*DATASET EXTRACT*
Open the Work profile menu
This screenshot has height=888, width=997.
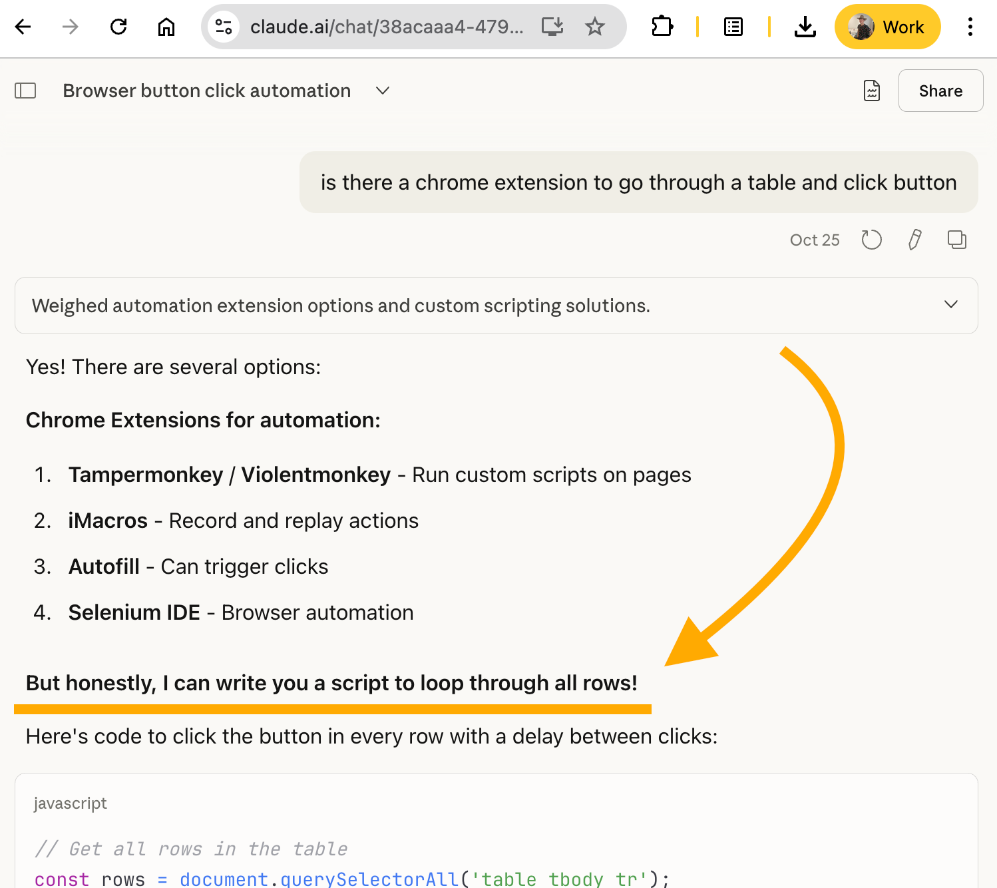point(887,27)
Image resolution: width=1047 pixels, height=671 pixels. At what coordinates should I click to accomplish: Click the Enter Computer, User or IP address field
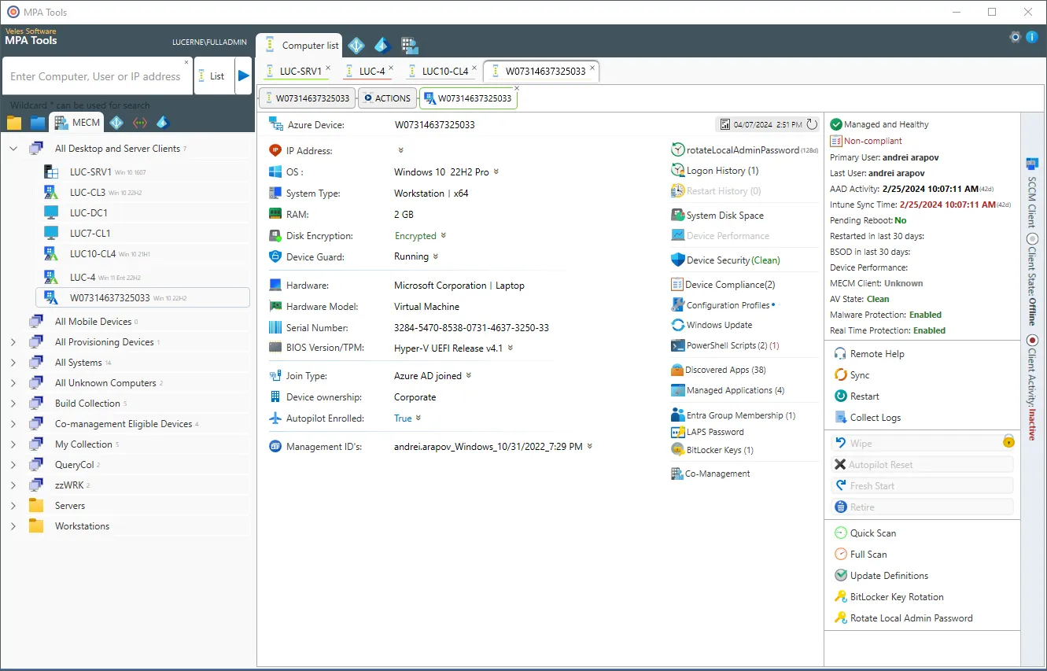coord(94,76)
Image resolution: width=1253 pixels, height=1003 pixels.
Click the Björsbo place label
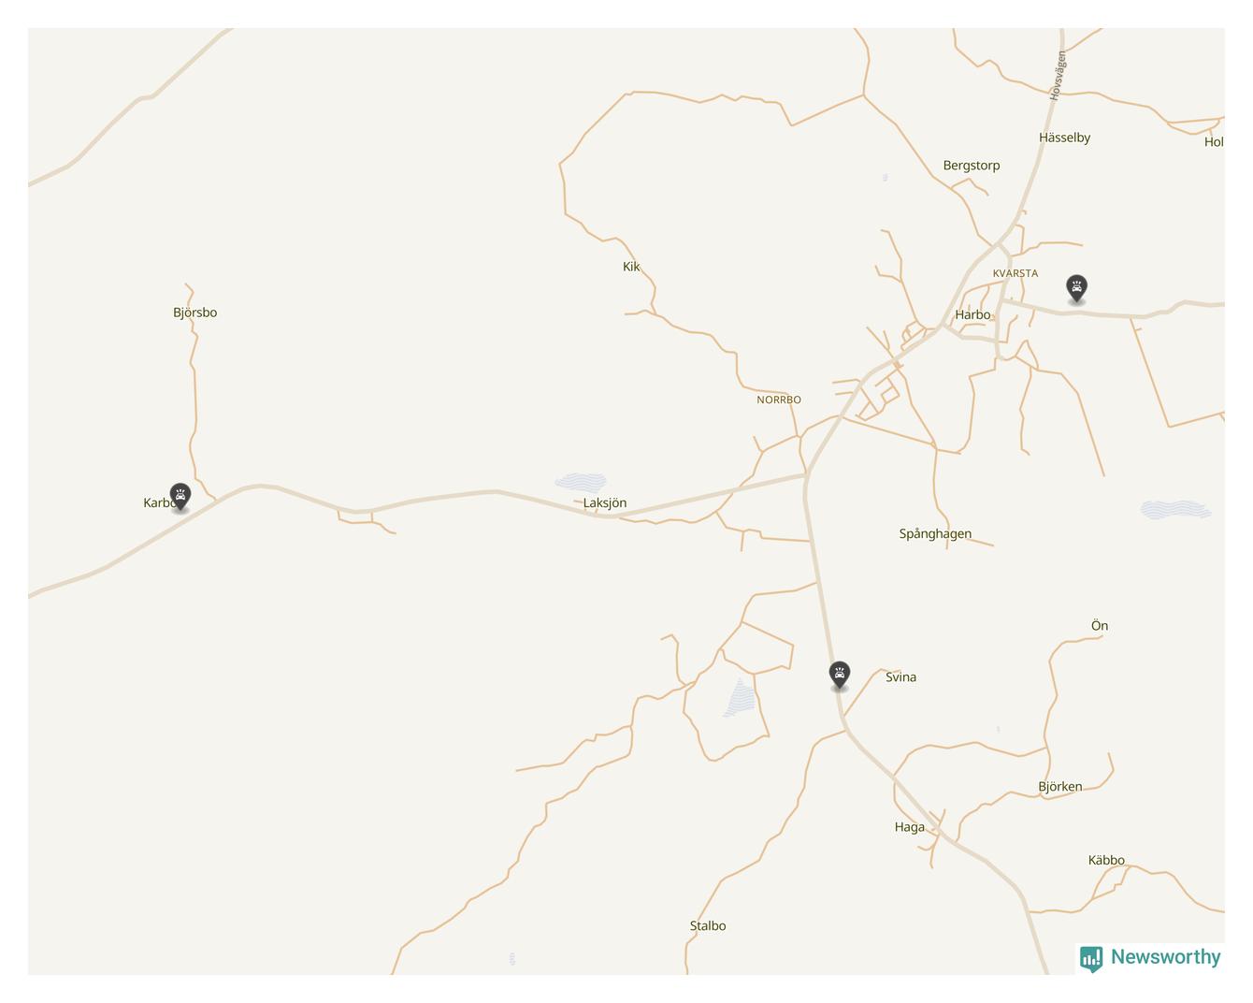194,313

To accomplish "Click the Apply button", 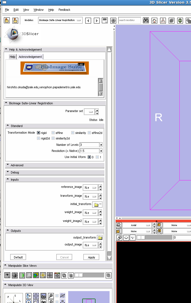I will [91, 257].
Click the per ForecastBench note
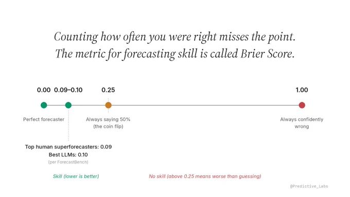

*WHAT THIS TASK INVOLVES*
Within the listing above, the lines starting at the one containing "This screenshot has height=888, width=997." and ending at the one containing "Image resolution: width=1253" are to be returned exactly. Omit the pictures.

*ANSWER FOR THIS EXERCISE*
This screenshot has height=888, width=997.
point(887,27)
Image resolution: width=1047 pixels, height=671 pixels. At what coordinates should I click to accomplish: Click the Enter Computer, User or IP address field
coord(94,76)
Image resolution: width=1253 pixels, height=1003 pixels.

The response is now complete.